Top of Provided material
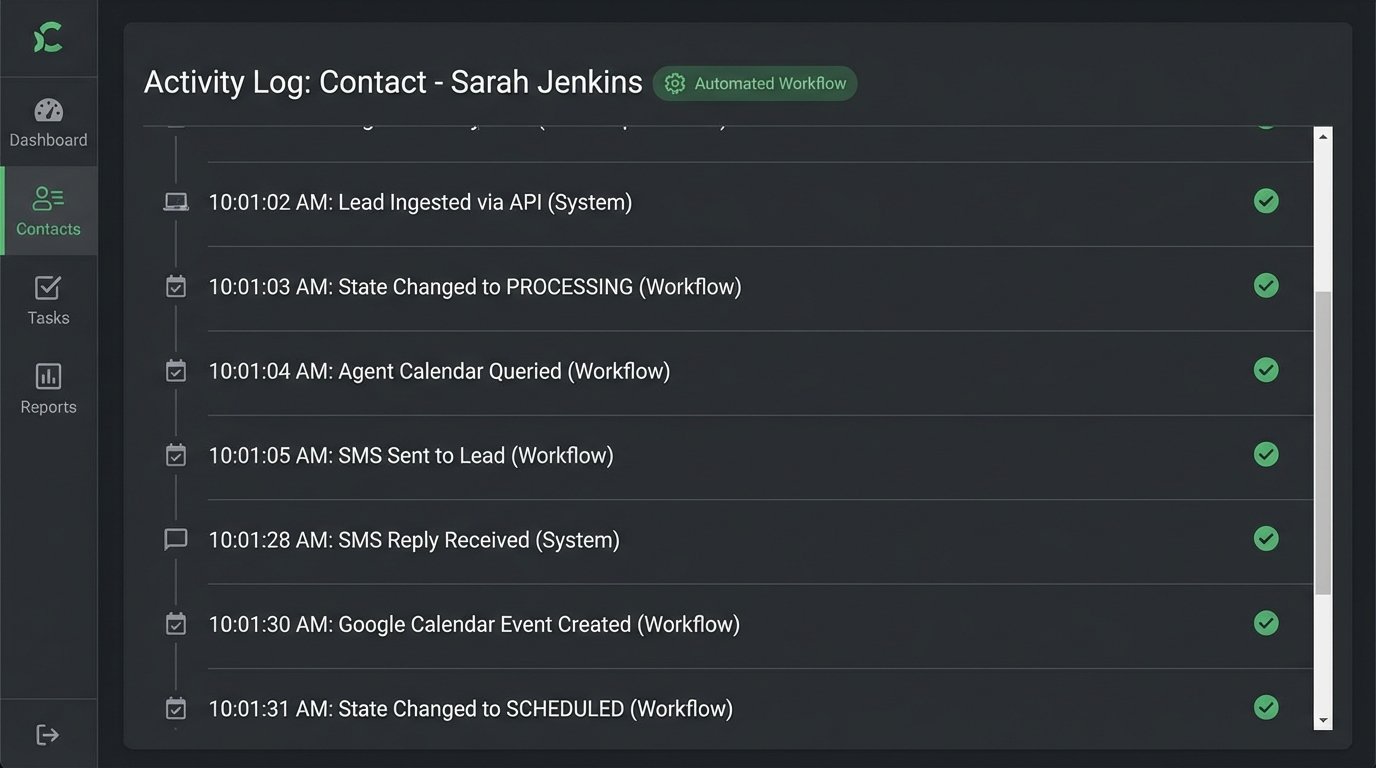Toggle the checkmark on Google Calendar Event Created
This screenshot has height=768, width=1376.
coord(1266,623)
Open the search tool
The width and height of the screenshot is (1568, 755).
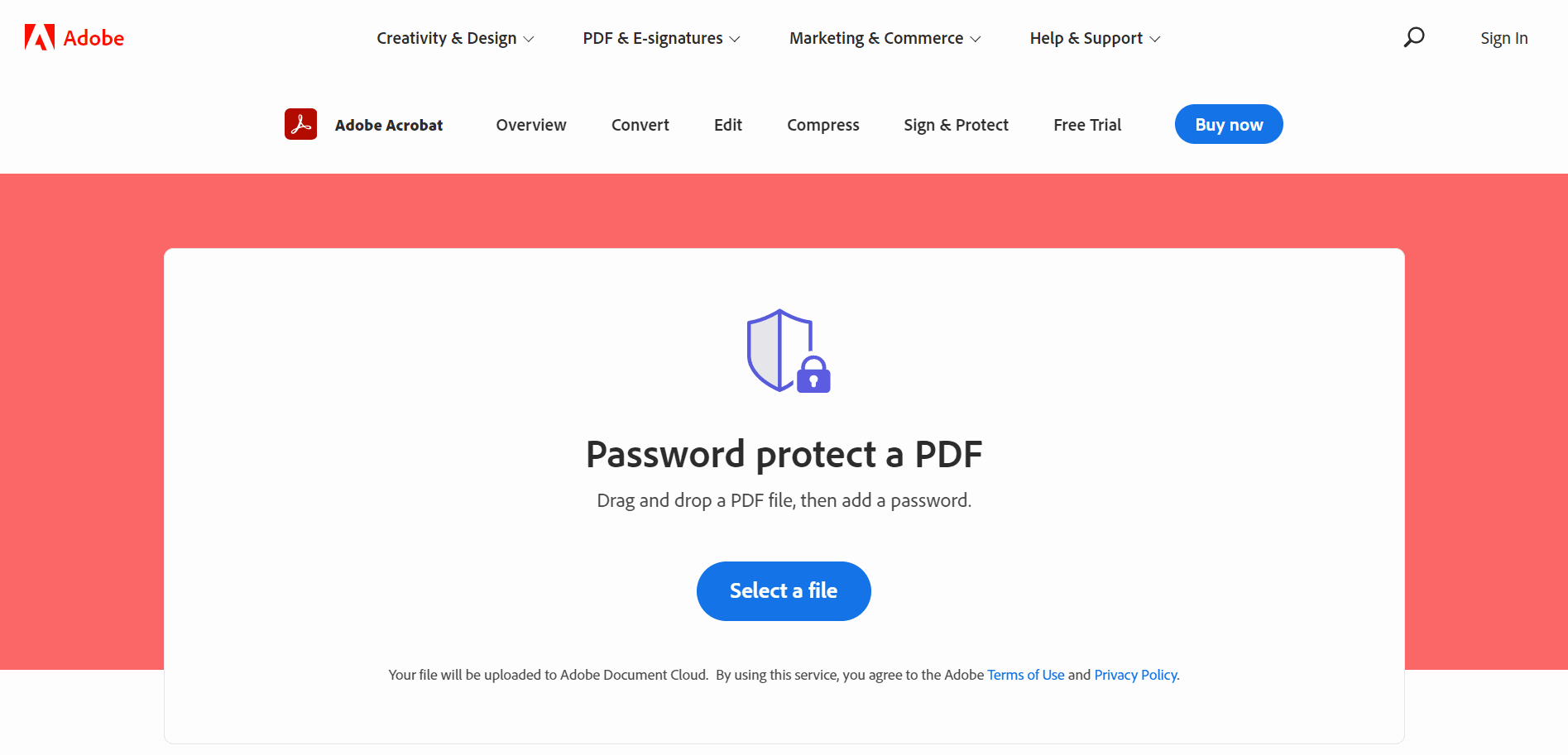(x=1413, y=37)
Bottom of Provided material
Reproduce word for word the lines from the line holding "Open the search tool" through the last line of the material above, inclusive, and keep pictures out of it.

Open the search tool
The width and height of the screenshot is (1568, 755).
(x=1413, y=37)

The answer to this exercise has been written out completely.